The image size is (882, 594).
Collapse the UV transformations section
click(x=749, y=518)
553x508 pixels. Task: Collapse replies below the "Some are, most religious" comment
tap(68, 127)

## WHAT YOU NEED TO DO
Pick out each line of the material above that contains the word "Collapse", matching case exactly.

## THE ANSWER
Collapse the UV transformations section
553x508 pixels. Task: Collapse replies below the "Some are, most religious" comment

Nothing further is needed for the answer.